The same criteria were used for the CBCT where the lesion, however, had to be visible on at least two planes.

We evaluated the periapical lesions by dividing into 2 groups: those viewable with both conventional radiology techniques with both the CBCT (Group 1) or only with the CBCT (Group 2). In 9 cases the presence of the periapical lesion was confirmed by subsequent surgical treatment (apicectomy).

For statistical evaluation we used the Fisher exact Test.

Results

Of the 102 analyzed, 48 roots were free of lesions visualized by the methods used.

Then were displayed 54 lesions, 38 located on the first molars and 16 on the second molars.

31 lesions (57%) have been displayed both with the conventional radiology techniques that with the CBCT. A total of 23 lesions (43%) were instead displayed only through the CBCT (p <0.001) (Tab. 2). The visualization of the lesions was influenced by the apical localization of the same and by the type of tooth analyzed (Tab. 2). Lesions located at the level of the second molar are often visible only through the CBCT (first molar vs. second molar: p = 0.14). Also with regard to the lesions in close proximity to the maxillary sinus their visualization by conventional radiology techniques has often been impossible (Fig. 1).

Table 2.

Viewing periapical lesions according to the methods used.
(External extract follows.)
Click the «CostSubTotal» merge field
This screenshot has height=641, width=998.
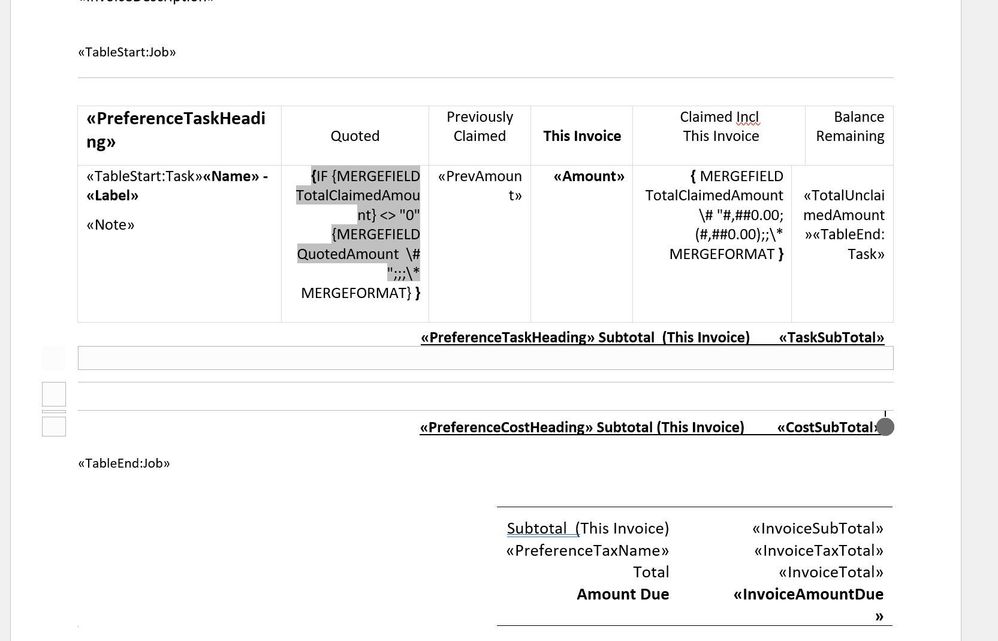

Methods Teeth(%) Total lesions(%)
First molar Second molar
Group 1 24 (63) 7 (44) 31 (57)
Group 2 14 (37) 9 (56) 23 (43)
Total lesions 38 16 54

Figure 1.

Figure 1

Rx OPT and intraoral + Reconstructions paraxial CBCT - Periapical lesion in the mesio-buccal root, element 1.7. The overlap of the maxillary sinus floor hinders a correct view of the periapical lesion.

Discussion

The results of our study indicate that the use of CBCT, especially in the study of the posterior elements of the maxilla, is very useful for the proper and safe prosthetic treatment planning. In cases in which are present in the rear quadrants previously endodontically treated teeth, the only use of 2D techniques often is not exhaustive (Fig. 2).

Figure 2.

Figure 2

Rx OPT and intraoral radiography + Reconstructions paraxial CBCT - Periapical lesion in the palatal root, element 1.6. The superimposition of the zygomatic process and the maxillary sinus prevents the proper display of the periapical lesion.

In fact, even using different projection geometries with intraoral radiographs, often can not avoid overlapping structures such as the zygomatic process and especially the maxillary sinus, which may hinder proper display of periapical lesions (12, 13).

Instead, the methods 3D at this level by means of coronal and sagittal slices parallel to the longitudinal axis of the root, and of axial slice perpendicular to them, have a diagnostic accuracy significantly higher. In particular, the CBCT is more appropriate than conventional CT, allowing a reduction of both the dose of radiation absorbed by the patient, both the costs of the examination.

In addition, the exact spatial location and the precise measurement of the size of the lesion allows a correct planning of any surgical solution (apicectomy).

Conclusions

The CBCT can be inserted into the diagnostic routine for the pre-prosthetic evaluation of all posterior elements of the upper jaw endodontically treated (14, 15), in addition to the diagnostic techniques 2D, especially when in the treatment plan is provided for the realization of an pin-stump.

The CBCT, also, it is also very useful when there is a need to perform a surgical treatment-endodontic (apicectomy) of a lesion diagnosed with 2D techniques.

Finally it is important to prefer the use of CBCT compared to conventional CT in relation to the lower dose of radiation absorbed by the patient and to the lower cost of the examination (16).